La fiscalía concluye la investigación por fraude fiscal y apropiación indebida

La fiscalía de Milán ha concluido la investigación del caso Mediatrade-RTI, que se convertirá en breve en el tercer proceso en curso contra el primer ministro italiano, Silvio Berlusconi, junto al caso Mills y el caso Mediaset. Las 43.000 páginas del sumario resultan en un total de 12 investigados y acusan a la cúpula de Mediaset de haber sustraído al grupo televisivo y por tanto al fisco italiano 100 millones de dólares (70 millones de euros) entre 2002 y 2005.

Silvio Berlusconi es sospechoso de apropiación indebida y fraude fiscal, mientras su hijo Pier Silvio, vicepresidente de Mediaset y presidente de RTI, y el presidente del grupo, Fedele Confalonieri, afrontan una imputación por fraude fiscal. Berlusconi ha recibido con furia la noticia. "Los jueces de Milán sólo tienen un objetivo: atacarme a mí y a mi familia, mi patrimonio y mi imagen", ha dicho. "Y ahora quieren golpear a la segunda generación".

El fiscal Fabio de Pasquale tiene ahora 20 días para decidir si pedir al juez competente el procesamiento de los 12 acusados de supuestas irregularidades en la compraventa de derechos televisivos.

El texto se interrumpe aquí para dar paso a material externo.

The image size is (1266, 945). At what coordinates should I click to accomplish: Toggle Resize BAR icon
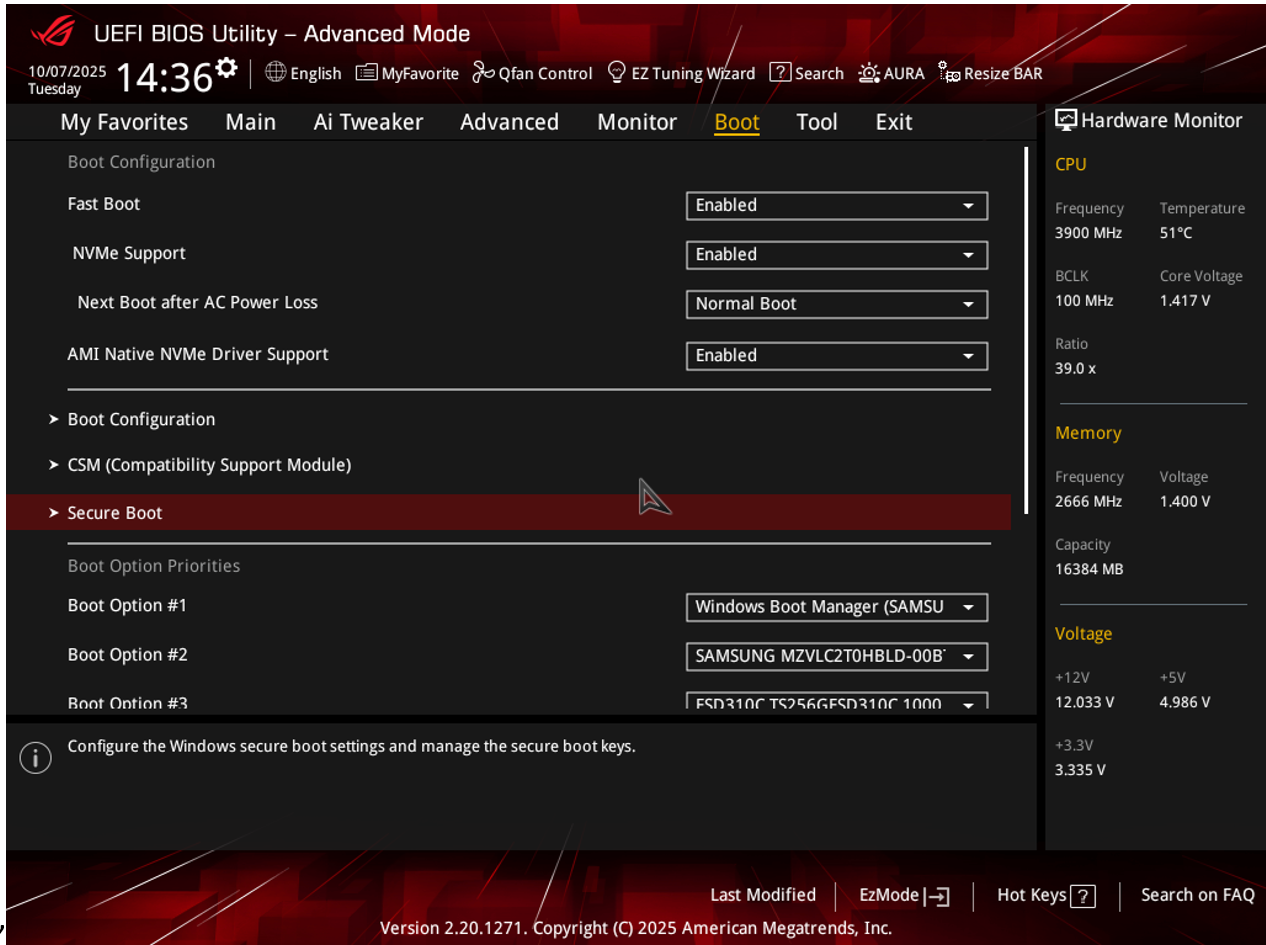click(949, 73)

La reconstrucción de los hechos por la fiscalía sostiene que el intermediario Frank Agrama, de 80 años y residente en Los Ángeles, adquiría los derechos de películas y series a la Paramount y, en menor medida, a otras grandes productoras para revendérselos a Mediaset a un "precio enormemente hinchado". Luego, Agrama depositaba la diferencia en cuentas secretas que en realidad pertenecían a Berlusconi y otros altos directivos del grupo, según el sumario.

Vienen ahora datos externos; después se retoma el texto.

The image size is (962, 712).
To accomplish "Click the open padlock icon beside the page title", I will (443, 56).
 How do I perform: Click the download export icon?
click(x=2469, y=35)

El fiscal considera que Berlusconi y sus directivos de confianza se movían "dentro de un mecanismo muy sencillo, un sistema de fraude utilizado desde finales de los años ochenta". El truco era hinchar y falsear los balances de Mediaset, empresa que cotiza en Bolsa, y utilizar el grupo a modo de "hucha casera".

La acusación se sustenta en una tesis básica: Agrama, amigo y colaborador de Berlusconi desde 1976, nunca fue un intermediario, sino el "socio oculto" del magnate. La fiscalía embargó en 2005 una cuenta suiza de una sociedad de Agrama, la Wiltshire Trading Hong Kong, con un saldo de 100 millones de euros en francos suizos. Ese dinero no era sólo una gigantesca comisión cobrada por Agrama, afirman los fiscales, sino una cartera de dinero negro aparcada por el intermediario para aliviar la caja del grupo en beneficio personal de Berlusconi y sus directivos, que evadían así el pago de impuestos en Italia. En concreto, De Pasquale calcula que el primer ministro se habría apropiado indebidamente de 34 millones de euros entre 2002 y 2005, años en los que ya ejercía su cargo político pero en los que, dice el sumario, seguía teniendo "poder de hecho sobre la gestión de Mediaset".

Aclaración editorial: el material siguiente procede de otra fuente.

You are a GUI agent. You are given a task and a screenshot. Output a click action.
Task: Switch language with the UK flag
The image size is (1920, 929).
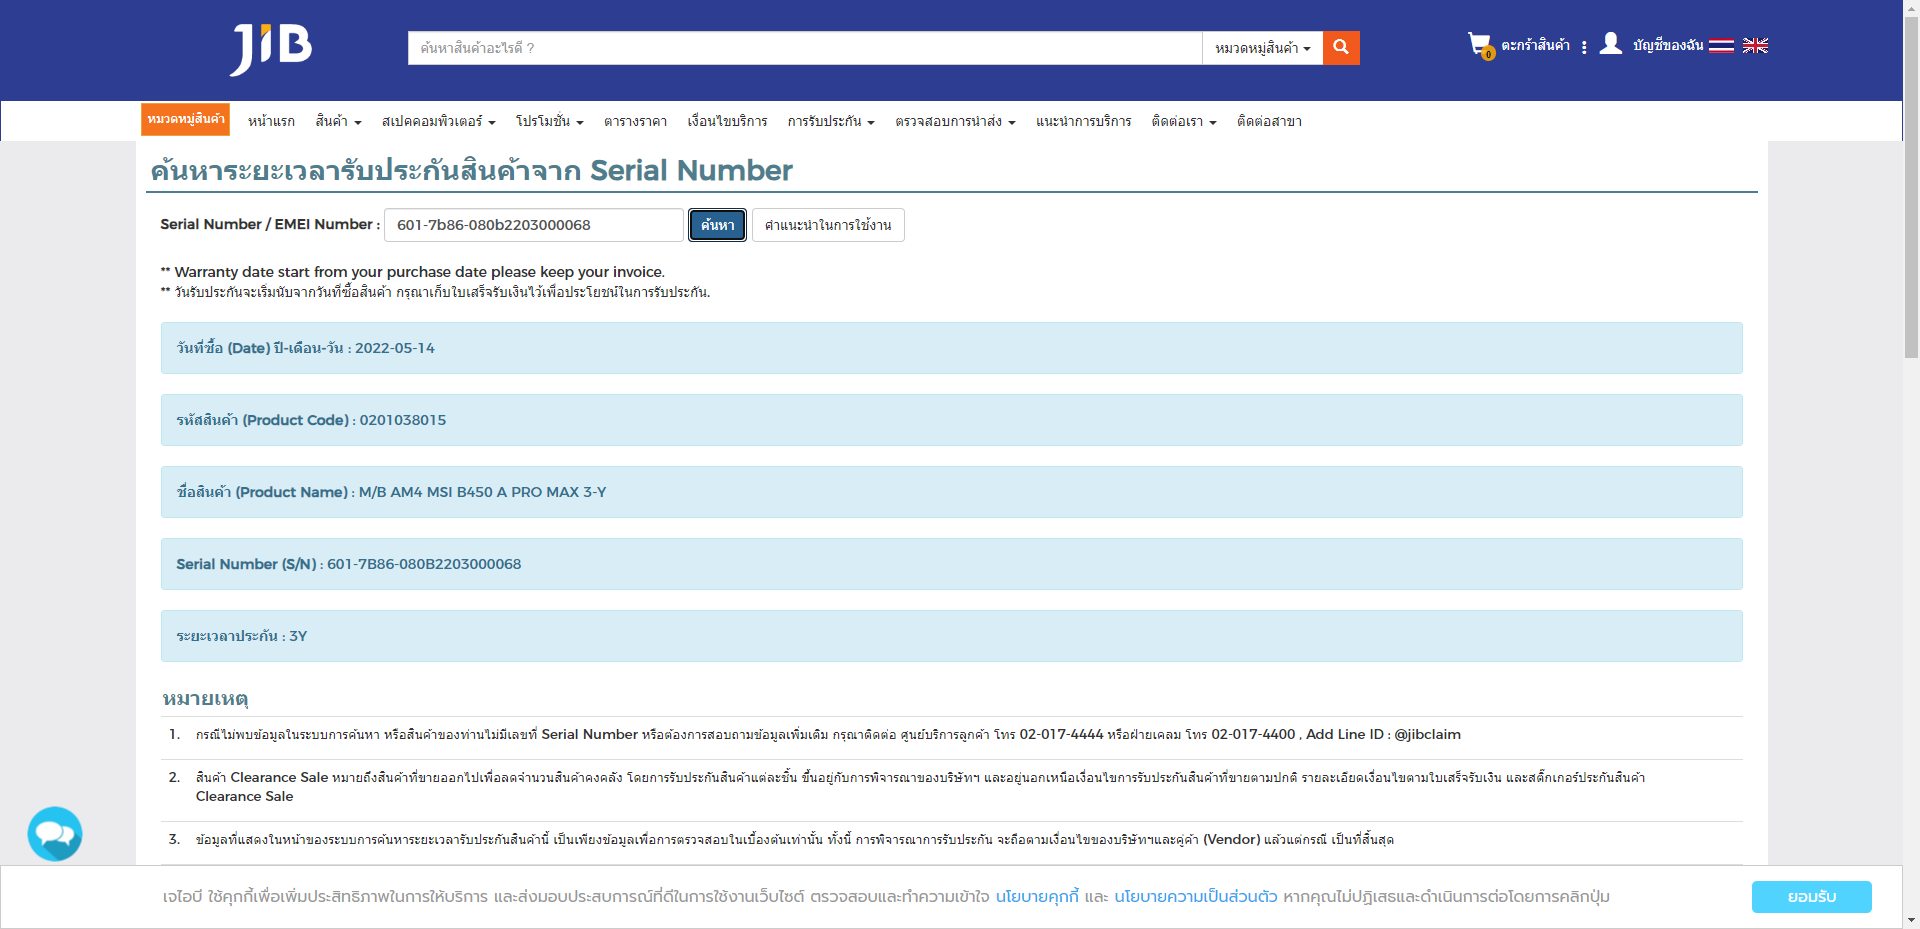click(x=1755, y=46)
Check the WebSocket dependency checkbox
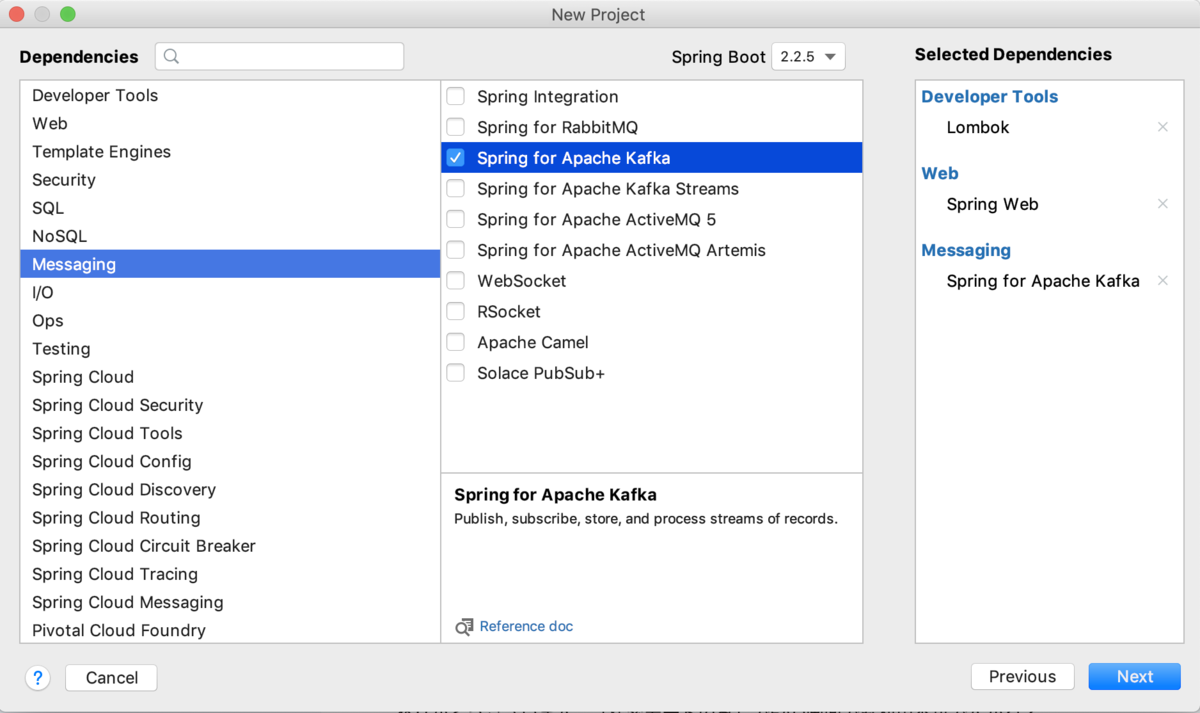Image resolution: width=1200 pixels, height=713 pixels. 456,281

La acusación imputa además a Berlusconi un fraude fiscal de ocho millones de euros. El director general de Mediaset, Giovanni Stabilini, y el banquero italo-suizo Paolo del Bue son sospechosos de ocultar y reciclar dinero procedente de la apropiación.

El caso Mediatrade es una derivación del proceso Mediaset, que se reanudó tras la declaración de inconstitucionalidad de la Ley Alfano en octubre de 2009. El caso Mediaset se extinguirá definitivamente cuando el Parlamento apruebe la ley del proceso breve, que llegará enseguida a la Cámara tras la vía libre del Senado. Para evitar el proceso Mediatrade, Berlusconi tiene ya ultimada otra norma a medida, conocida como ley del legítimo impedimento.